═══ Data supplied ═══

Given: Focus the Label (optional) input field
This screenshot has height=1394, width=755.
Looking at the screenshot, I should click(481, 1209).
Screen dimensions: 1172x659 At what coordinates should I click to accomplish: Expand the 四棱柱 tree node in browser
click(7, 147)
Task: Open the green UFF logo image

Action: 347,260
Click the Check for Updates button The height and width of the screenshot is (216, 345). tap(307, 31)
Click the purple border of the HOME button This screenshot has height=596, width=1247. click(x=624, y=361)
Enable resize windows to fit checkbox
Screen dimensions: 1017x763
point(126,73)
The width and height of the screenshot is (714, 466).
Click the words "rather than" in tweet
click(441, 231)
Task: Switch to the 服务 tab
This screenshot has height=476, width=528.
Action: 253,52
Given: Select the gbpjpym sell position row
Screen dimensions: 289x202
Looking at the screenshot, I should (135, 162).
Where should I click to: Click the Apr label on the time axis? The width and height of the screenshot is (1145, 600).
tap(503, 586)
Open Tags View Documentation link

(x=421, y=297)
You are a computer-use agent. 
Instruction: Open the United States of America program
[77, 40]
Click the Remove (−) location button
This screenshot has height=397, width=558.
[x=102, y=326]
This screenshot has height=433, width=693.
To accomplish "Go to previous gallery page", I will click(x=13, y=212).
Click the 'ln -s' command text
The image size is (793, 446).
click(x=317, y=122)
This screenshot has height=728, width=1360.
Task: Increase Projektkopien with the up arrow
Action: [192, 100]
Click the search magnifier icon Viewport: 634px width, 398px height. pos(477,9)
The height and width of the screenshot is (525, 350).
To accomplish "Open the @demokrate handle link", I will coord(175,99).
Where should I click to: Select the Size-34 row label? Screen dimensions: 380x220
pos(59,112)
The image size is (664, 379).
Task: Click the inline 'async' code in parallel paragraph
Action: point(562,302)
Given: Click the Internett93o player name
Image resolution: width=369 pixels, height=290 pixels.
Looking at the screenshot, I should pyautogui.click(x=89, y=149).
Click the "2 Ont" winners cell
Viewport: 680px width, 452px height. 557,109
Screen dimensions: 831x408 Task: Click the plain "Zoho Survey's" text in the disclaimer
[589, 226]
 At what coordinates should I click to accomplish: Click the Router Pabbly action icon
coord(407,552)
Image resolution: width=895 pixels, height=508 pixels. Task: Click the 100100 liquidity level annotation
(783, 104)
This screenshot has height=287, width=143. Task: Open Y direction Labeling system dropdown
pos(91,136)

═══

Aim of the exercise: Show me every line of the entries above that holds "Given".

Answer:
Given: Focus the Label (optional) input field
Given: Select the gbpjpym sell position row
Given: Click the Internett93o player name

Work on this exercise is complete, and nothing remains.